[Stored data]
══════

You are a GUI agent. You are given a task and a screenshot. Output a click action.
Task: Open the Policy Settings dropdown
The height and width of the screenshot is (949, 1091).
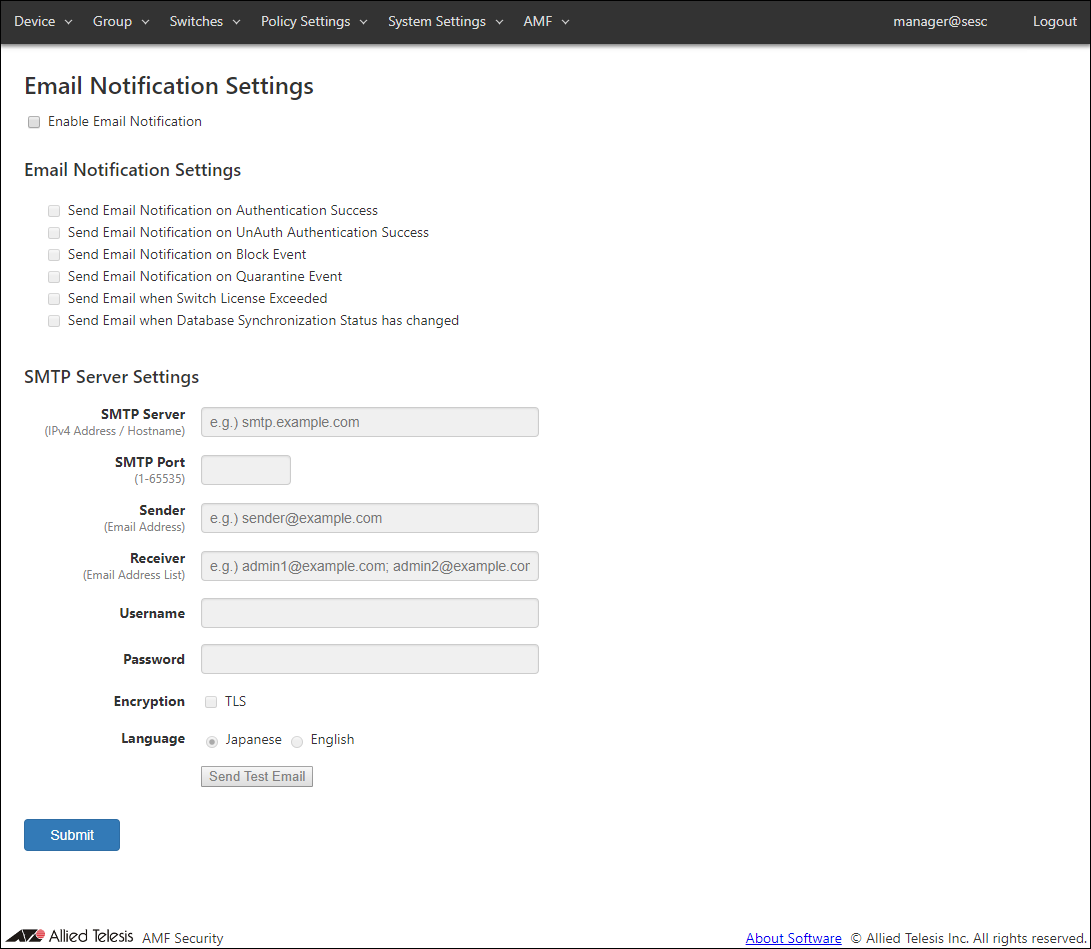pos(314,21)
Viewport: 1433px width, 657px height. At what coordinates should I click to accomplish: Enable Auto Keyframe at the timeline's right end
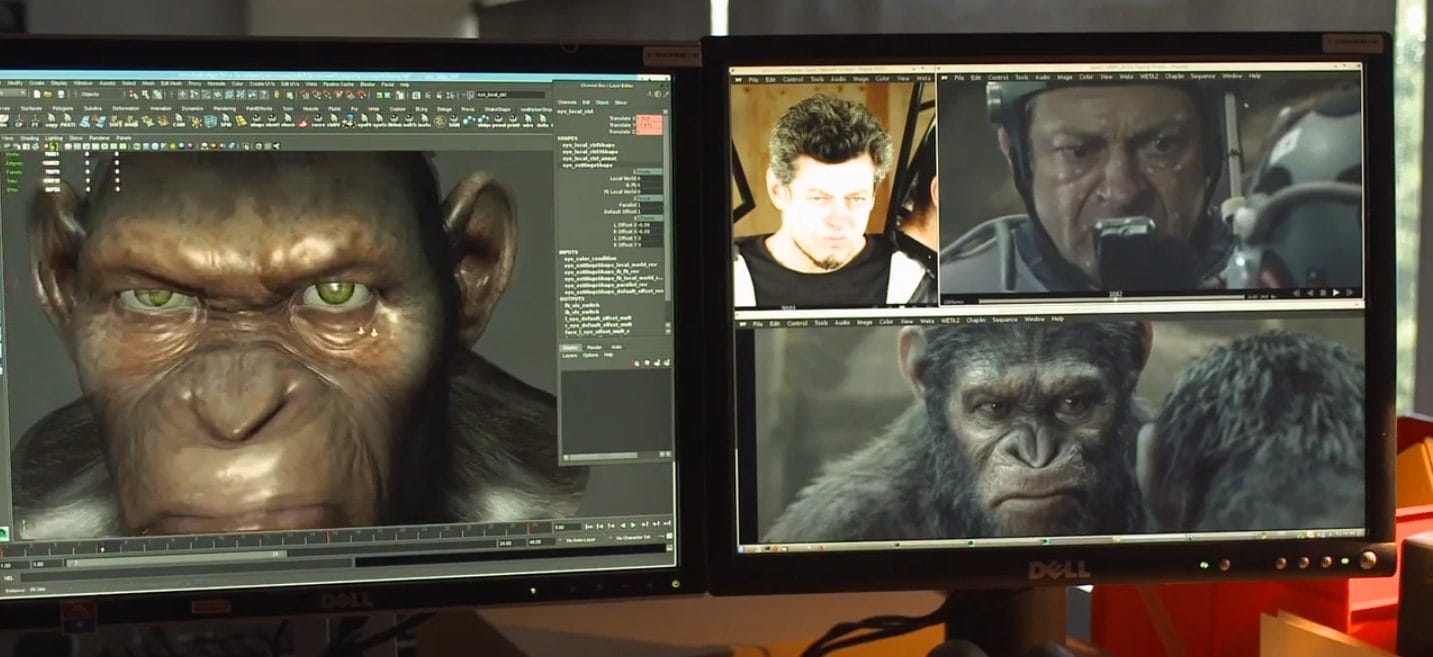tap(669, 537)
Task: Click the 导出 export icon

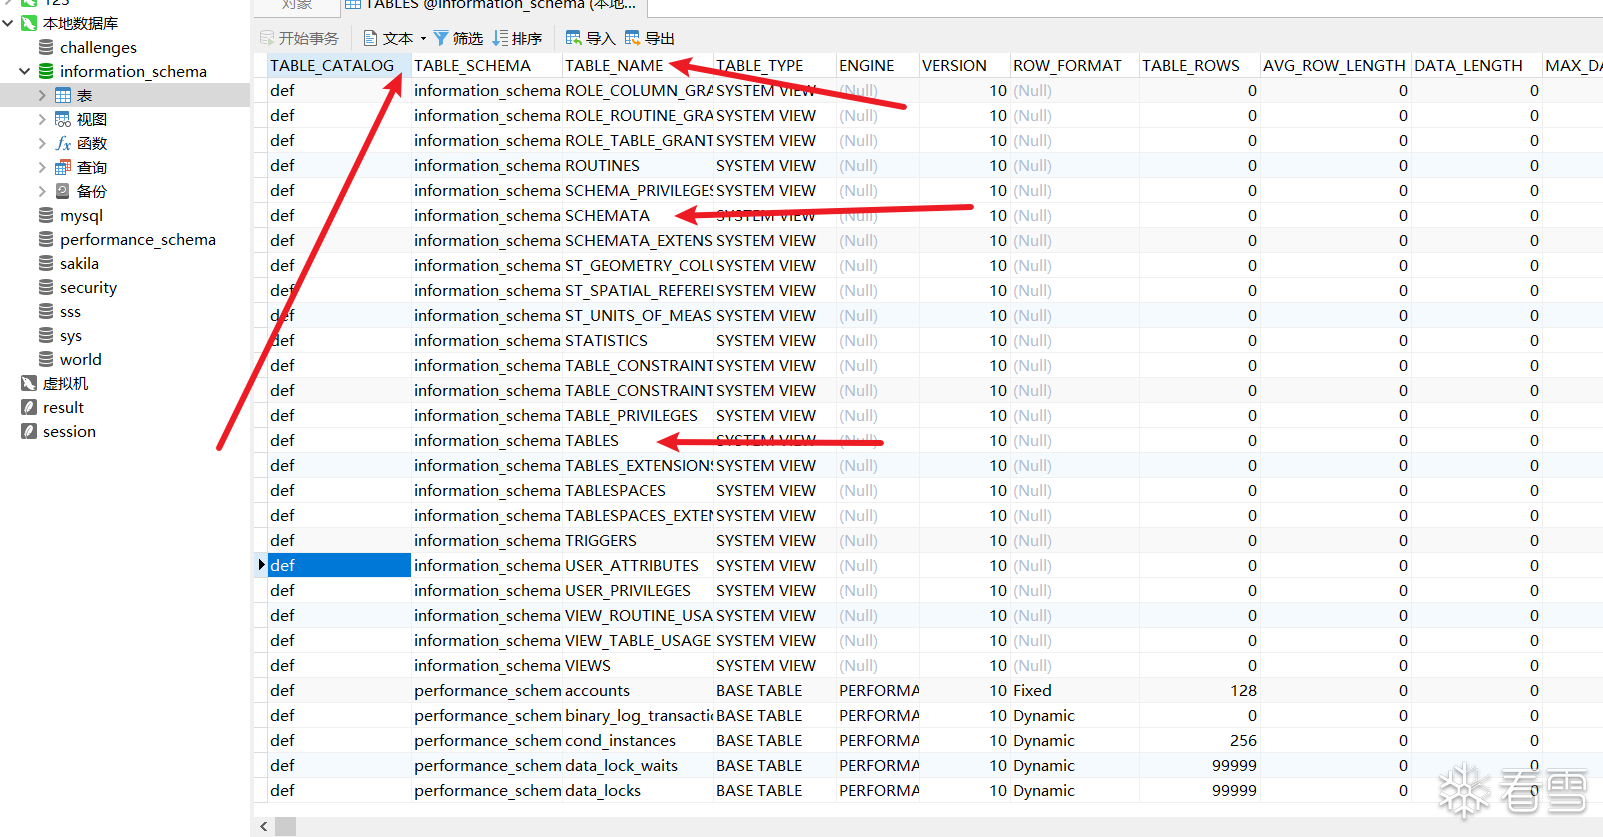Action: tap(632, 38)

══════

Description of the task ▸ Leave every picture out. Retype the remaining data exactly.

Answer for the task ▸
You are a GUI agent. You are given a task and a screenshot. Output a click action.
Task: Open the Policy Settings dropdown
The height and width of the screenshot is (949, 1091).
pos(314,21)
Viewport: 1433px width, 657px height. At what coordinates should I click to accomplish: Enable Auto Keyframe at the timeline's right end
tap(669, 537)
Task: Click the 导出 export icon

Action: tap(632, 38)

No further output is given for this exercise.